═══ Extrait retenu
Le profil type du boursier de la volaille est celui d'une personne du terroir, conduisant un 4X4, ou un Pick up, portant une chemise de marque mais un peu salie. Le boursier de Ain Atik a toujours dans sa voiture une chemise propre s'il est obligé de négocier avec une personne d'une des deux villes. Il a aussi dans le coffre de sa voiture des bottes en caoutchouc, au cas où, il aurait à faire un tour à l'intérieur des hangars à poulets.

Autour d'un café commandé, il y'a plus de deux heures, les aviculteurs sortent leurs carnets des comptes, et reviennent sur toutes les dernières évolutions du marché. Les discussions s'animent petit à petit. Les marchés de rabat et Casablanca sont passés en revue. La grippe aviaire est au cœur de toutes les discussions. Les vendeurs jonglent avec jargon du métier et jargon scientifique, quand ils parlent de virus de grippe aviaire : « Nous sommes les premiers concernés par cette catastrophe sanitaire. Nous devons en savoir davantage sur le virus pour bien le contrecarrer », déclare Mohammed, troisième génération d'aviculteurs dans sa famille. Depuis que la grippe aviaire a été détectée dans plusieurs pays du monde, le marché de la volaille a connu une chute sans précédent. Cette épée de Damoclès pèse lourdement sur le marché national de la volaille. Et pour preuve, le marché marocain a connu une chute de 30 à 50%. Pour les aviculteurs et boursiers de la volaille, la situation vire à la catastrophe : « On a été « déplumés », par la grippe aviaire. Certains d'entres nous ont mis la clef sous la porte, d'autres ont tout laissé tomber et malheureusement l'un d'entre nous s'est donné la mort », déplore Larbi, en faisant fuir son regard vers les caisses de poulets vides mais dont les effluves continuent toujours d'embaumer la « bourse à la volaille ».
══════
═══ Données enregistrées
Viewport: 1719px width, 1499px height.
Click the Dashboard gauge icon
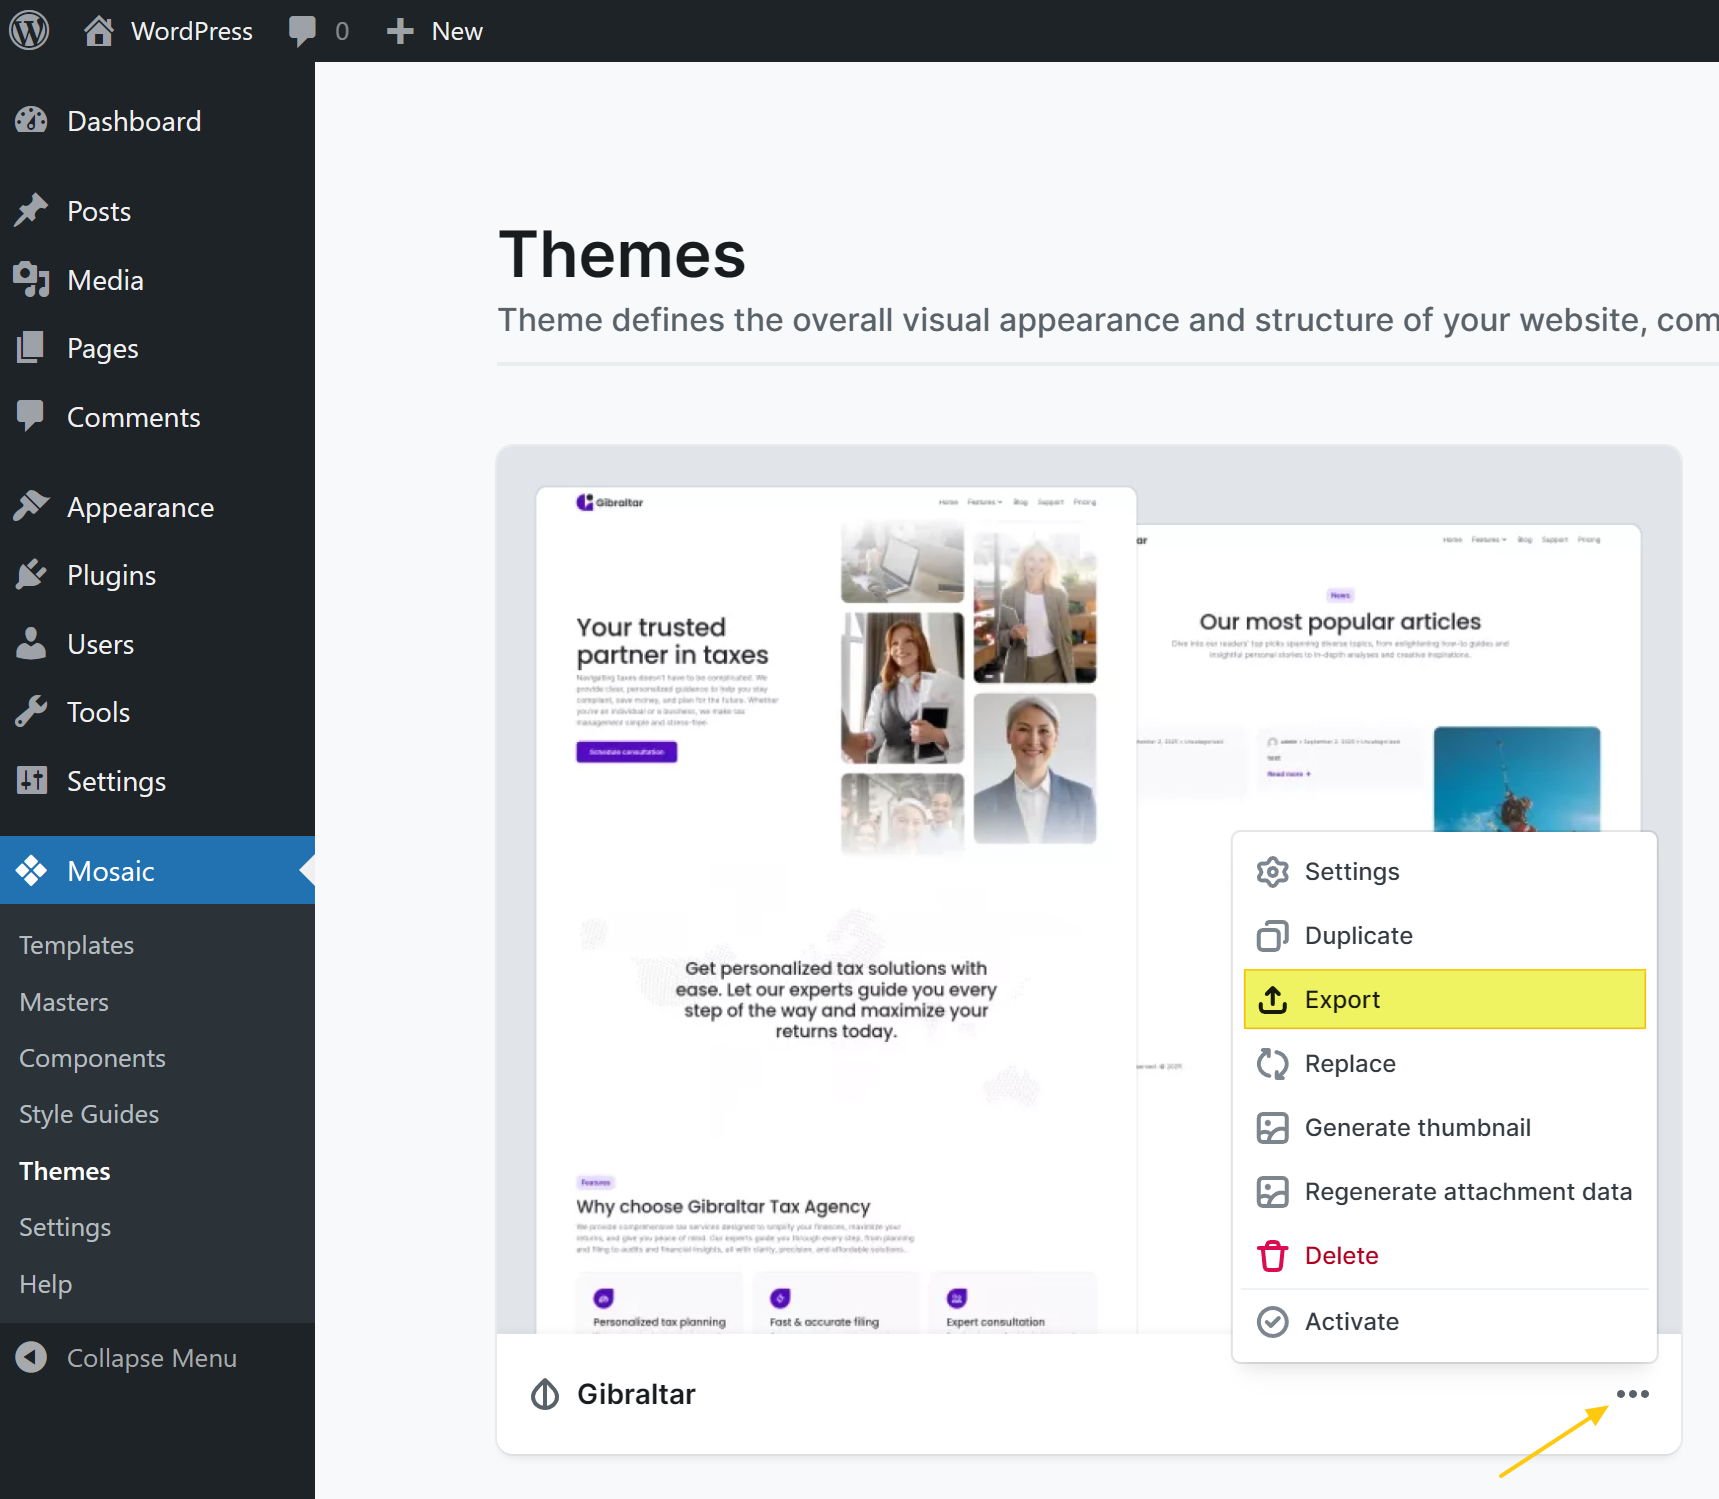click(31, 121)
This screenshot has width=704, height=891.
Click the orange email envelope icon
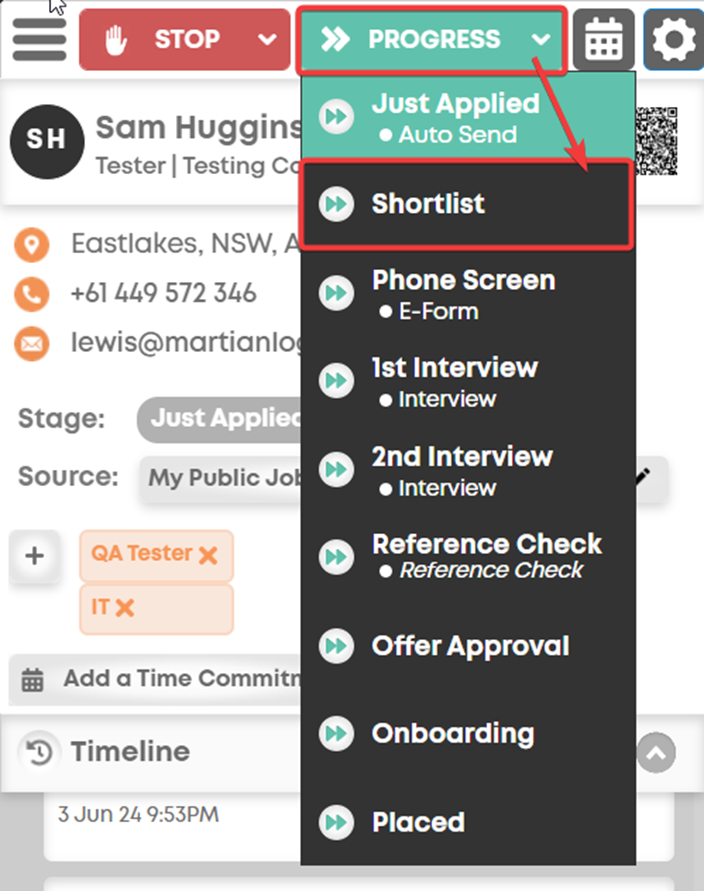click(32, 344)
══════
• Consigne:
Recopiez à l'identique, dans l'extrait sur la bourse à la volaille, tout ce qui va de « Le profil type » jusqu'à « hangars à poulets. ».

• Solution proposée:
Le profil type du boursier de la volaille est celui d'une personne du terroir, conduisant un 4X4, ou un Pick up, portant une chemise de marque mais un peu salie. Le boursier de Ain Atik a toujours dans sa voiture une chemise propre s'il est obligé de négocier avec une personne d'une des deux villes. Il a aussi dans le coffre de sa voiture des bottes en caoutchouc, au cas où, il aurait à faire un tour à l'intérieur des hangars à poulets.